I thought I threw out pretty much every image that documented my life prior to her birth, but for reasons I can only guess at now, a few stragglers managed to survive the purge.
I am not sure why I kept this one…maybe because it was so close to my birth there was no guilty I am alive while Kalei is not thoughts associated with it.
This one, (me in the middle (LOL) and my championship steer Clyde on the left), was stuck behind a Kalei one so it survived.
To this day I don’t know why my grief demanded I eliminate visual depictions of time prior to Kalei’s death. Maybe it was looking at pictures where I was having fun, graduating and getting married seemed memory unfair when she could never have those gifts. Whatever the reason, the pictures above, and a couple more I will share in a later blog, are all I have left from my youth and early adult life.
Do I regret throwing those photo’s out now? Yes, yes I do! But back then my grief mind, instantaneous and reactive, was in charge of those kinds of thoughts and decisions. Now that all being said, I do have other family members who have a photographic history of our lives growing up so there is some documentation should I ever want it.
Another interesting grief driven change related to image was not allowing anyone to take any new post-Kalei death picture of me. My thinking was…if Kalei couldn’t have her image preserved in time then I was darned if I would let mine be either! Again, there was this feeling that to do otherwise was somehow being selfish or unfair to my child.
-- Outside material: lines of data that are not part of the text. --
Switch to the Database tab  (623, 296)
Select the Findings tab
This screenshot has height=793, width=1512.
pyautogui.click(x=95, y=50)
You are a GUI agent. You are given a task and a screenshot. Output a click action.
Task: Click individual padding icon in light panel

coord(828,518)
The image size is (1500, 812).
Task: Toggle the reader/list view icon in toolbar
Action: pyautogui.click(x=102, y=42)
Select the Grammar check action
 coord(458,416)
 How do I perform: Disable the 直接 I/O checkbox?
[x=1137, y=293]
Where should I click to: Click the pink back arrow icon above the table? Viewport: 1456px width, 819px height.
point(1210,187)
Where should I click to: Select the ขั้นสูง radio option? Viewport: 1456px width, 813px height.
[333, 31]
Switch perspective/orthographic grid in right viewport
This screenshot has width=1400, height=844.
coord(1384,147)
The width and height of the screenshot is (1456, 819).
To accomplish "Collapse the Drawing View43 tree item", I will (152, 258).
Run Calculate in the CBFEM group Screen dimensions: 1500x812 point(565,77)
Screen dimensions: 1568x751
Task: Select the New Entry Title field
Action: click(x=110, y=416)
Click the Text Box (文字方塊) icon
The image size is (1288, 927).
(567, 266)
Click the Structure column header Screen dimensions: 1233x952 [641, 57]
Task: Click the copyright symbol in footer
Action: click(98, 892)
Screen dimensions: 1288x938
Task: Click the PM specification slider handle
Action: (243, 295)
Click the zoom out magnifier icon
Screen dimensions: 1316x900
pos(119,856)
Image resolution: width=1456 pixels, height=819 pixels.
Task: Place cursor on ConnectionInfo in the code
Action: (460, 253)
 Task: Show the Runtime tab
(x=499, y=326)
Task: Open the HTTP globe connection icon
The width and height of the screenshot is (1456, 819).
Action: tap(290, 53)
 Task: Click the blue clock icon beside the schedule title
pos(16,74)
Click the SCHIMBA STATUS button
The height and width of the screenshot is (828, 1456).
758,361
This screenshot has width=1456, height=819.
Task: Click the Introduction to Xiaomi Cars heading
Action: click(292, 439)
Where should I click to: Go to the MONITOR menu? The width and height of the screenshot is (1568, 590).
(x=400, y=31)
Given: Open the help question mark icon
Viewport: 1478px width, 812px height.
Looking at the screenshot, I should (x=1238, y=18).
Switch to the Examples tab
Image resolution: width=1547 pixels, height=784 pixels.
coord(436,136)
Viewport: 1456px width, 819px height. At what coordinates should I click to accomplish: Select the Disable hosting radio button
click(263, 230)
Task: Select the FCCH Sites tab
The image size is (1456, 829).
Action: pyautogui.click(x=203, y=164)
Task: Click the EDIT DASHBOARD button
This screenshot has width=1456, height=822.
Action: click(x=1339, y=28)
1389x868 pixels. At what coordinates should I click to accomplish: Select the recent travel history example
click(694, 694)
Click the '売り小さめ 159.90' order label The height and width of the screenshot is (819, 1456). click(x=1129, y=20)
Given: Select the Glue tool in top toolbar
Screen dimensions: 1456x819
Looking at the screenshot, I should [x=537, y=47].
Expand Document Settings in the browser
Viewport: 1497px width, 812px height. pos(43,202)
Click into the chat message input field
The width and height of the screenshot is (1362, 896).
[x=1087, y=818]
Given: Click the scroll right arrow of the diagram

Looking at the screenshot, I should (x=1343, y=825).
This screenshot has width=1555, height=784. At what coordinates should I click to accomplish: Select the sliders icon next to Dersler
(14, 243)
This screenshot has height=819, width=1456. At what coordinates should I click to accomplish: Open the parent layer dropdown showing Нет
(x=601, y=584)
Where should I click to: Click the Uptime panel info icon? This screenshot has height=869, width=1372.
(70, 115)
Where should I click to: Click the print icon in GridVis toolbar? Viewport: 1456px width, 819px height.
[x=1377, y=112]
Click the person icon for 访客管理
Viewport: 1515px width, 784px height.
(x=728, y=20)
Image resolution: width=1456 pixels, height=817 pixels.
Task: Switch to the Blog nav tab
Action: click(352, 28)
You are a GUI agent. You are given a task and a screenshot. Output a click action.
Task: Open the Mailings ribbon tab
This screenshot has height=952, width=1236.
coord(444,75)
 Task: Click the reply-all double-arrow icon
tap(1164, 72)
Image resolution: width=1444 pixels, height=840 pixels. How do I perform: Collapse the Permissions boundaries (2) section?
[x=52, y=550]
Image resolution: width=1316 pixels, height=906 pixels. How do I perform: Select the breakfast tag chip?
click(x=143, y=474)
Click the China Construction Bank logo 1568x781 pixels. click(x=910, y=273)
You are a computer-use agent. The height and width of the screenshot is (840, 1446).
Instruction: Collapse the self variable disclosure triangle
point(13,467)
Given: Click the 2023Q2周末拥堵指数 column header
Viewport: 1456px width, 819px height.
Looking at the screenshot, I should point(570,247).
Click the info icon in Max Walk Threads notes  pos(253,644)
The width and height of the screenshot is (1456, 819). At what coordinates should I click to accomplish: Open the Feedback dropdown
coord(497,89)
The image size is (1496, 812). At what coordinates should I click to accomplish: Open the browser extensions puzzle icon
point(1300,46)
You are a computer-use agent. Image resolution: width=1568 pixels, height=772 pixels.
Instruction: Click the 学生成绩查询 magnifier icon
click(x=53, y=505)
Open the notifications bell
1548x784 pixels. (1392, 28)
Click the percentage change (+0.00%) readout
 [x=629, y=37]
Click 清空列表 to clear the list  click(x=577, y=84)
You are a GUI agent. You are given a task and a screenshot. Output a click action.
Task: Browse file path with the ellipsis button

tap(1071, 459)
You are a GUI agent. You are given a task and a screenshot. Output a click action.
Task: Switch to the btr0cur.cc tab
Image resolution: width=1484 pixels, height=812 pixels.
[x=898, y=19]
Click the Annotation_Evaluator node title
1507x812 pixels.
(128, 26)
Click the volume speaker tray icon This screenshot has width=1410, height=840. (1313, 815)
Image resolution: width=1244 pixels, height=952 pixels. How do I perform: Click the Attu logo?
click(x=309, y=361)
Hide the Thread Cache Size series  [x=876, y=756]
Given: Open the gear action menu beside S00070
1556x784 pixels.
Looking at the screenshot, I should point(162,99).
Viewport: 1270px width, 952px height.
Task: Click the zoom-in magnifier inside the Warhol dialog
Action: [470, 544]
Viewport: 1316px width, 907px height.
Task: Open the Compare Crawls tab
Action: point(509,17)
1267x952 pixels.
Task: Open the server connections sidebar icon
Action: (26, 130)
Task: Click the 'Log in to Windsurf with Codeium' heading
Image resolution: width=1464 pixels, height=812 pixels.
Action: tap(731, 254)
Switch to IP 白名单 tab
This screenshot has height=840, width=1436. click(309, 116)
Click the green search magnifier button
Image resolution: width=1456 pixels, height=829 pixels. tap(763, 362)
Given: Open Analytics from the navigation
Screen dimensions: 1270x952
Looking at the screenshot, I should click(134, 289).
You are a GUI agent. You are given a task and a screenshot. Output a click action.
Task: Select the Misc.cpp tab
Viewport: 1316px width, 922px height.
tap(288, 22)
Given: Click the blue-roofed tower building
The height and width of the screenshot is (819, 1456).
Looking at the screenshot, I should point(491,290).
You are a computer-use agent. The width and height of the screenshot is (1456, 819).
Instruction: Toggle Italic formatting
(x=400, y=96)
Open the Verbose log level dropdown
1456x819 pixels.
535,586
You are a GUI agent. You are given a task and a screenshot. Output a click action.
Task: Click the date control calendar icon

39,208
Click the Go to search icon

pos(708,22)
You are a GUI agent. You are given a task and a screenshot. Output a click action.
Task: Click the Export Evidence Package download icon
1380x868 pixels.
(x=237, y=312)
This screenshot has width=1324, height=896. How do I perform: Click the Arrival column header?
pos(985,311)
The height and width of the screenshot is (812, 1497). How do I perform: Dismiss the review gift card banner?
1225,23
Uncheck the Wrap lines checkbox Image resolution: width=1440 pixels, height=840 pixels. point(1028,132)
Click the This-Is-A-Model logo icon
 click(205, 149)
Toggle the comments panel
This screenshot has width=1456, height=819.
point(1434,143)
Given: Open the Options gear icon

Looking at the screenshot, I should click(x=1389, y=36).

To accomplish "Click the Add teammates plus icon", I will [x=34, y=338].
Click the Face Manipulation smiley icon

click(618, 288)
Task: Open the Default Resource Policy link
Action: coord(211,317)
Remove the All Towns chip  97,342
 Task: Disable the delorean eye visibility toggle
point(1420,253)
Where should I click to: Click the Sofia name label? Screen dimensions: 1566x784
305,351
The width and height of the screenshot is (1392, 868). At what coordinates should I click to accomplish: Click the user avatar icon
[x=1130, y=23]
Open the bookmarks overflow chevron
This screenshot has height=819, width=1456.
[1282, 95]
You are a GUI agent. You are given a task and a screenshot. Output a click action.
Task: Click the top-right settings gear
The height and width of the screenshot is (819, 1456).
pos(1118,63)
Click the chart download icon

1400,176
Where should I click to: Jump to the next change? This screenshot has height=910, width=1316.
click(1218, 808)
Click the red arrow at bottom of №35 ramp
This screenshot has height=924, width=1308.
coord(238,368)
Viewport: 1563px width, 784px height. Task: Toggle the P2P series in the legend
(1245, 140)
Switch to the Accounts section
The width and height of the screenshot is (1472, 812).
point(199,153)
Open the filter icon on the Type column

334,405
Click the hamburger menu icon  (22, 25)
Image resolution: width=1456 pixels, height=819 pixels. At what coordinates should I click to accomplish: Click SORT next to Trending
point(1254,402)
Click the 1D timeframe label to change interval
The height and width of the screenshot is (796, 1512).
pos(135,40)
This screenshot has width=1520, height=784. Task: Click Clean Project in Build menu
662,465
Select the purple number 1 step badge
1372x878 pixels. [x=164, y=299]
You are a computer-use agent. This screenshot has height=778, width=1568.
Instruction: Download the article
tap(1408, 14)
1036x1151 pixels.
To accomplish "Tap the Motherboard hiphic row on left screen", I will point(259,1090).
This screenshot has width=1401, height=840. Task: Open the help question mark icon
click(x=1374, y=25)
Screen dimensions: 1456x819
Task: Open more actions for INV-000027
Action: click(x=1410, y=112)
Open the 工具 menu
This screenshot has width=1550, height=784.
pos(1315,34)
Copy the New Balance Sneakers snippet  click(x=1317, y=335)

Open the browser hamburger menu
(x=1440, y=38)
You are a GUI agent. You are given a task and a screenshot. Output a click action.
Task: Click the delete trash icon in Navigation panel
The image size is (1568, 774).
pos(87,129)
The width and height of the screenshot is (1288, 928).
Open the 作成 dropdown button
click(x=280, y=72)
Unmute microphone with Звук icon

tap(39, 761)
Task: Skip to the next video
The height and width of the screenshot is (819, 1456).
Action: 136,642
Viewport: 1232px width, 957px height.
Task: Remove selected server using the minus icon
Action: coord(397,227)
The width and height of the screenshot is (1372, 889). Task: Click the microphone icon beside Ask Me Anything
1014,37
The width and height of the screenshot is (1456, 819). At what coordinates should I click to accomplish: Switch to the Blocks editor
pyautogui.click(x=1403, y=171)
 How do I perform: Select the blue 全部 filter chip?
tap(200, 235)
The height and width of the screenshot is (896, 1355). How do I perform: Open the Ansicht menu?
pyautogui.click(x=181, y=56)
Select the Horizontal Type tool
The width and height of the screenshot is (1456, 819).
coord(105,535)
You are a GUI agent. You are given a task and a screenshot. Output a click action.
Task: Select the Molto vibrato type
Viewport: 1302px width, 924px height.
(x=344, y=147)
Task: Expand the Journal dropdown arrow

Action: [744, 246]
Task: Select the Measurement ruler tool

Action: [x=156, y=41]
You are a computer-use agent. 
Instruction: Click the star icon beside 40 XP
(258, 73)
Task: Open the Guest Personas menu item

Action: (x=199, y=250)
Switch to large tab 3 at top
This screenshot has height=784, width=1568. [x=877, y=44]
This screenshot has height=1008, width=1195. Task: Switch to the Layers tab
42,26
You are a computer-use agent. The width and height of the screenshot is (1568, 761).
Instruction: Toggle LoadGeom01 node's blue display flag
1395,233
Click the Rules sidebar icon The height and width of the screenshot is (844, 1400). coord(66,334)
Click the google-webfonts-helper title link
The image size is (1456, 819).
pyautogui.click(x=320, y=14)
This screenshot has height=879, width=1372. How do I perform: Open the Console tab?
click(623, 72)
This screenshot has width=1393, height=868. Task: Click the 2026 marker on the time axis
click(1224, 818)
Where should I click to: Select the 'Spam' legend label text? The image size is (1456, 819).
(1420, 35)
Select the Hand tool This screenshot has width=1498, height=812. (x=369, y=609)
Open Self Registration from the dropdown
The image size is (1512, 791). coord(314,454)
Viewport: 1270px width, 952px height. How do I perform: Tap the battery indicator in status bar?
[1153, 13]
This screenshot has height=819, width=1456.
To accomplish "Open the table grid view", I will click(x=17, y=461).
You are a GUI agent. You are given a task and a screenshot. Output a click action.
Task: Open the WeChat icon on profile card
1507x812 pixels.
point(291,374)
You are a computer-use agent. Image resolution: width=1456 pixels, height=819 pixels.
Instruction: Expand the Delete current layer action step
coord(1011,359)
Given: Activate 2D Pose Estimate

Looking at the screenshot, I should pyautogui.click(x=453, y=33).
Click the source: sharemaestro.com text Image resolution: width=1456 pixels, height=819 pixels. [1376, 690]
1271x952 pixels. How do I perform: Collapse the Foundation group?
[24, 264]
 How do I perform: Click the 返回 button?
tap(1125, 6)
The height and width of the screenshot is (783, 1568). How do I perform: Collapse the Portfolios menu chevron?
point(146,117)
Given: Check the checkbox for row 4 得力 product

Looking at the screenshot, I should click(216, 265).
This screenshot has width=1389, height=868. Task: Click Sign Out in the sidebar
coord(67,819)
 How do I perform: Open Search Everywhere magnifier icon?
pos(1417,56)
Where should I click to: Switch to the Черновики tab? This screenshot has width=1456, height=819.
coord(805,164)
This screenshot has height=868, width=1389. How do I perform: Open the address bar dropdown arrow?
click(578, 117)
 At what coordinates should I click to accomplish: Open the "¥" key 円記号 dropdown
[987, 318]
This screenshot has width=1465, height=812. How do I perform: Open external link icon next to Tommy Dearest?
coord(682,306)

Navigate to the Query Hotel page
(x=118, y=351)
To appreciate the significance of this particular grief aspect, you might want to read Chapter 22 in my book. You will just have to trust me when I say, “If you want a grieving parent to have their photograph taken, put a picture of their child in their arms…it hurts a little bit less and you might have half a chance at actually getting them to agree to participate.”
That being said, a few images of me from A Lifetime I Could Not Imagine were captured. How did that happen? On some days, I just did not have the strength to fight that particular no you can’t take my photo battle so I just sucked it up and let it happen, and dealt with the feelings of betrayal later.
While I still feel twinges of guilt when I look at picture of me taken after Kalei’s death, I have learned how to accommodate this very human need to visually document our lives. While Kalei’s life is over (and by default no more pictures of her can be taken), mine is not. Short of becoming invisible or hiding out in the wilderness for the rest of my life, my image is going to be captured every now and then, whether I like it or not. Learning how to graciously accommodate, and yes, even invite those occurrences when deemed important enough, is just another grief lesson I had to learn.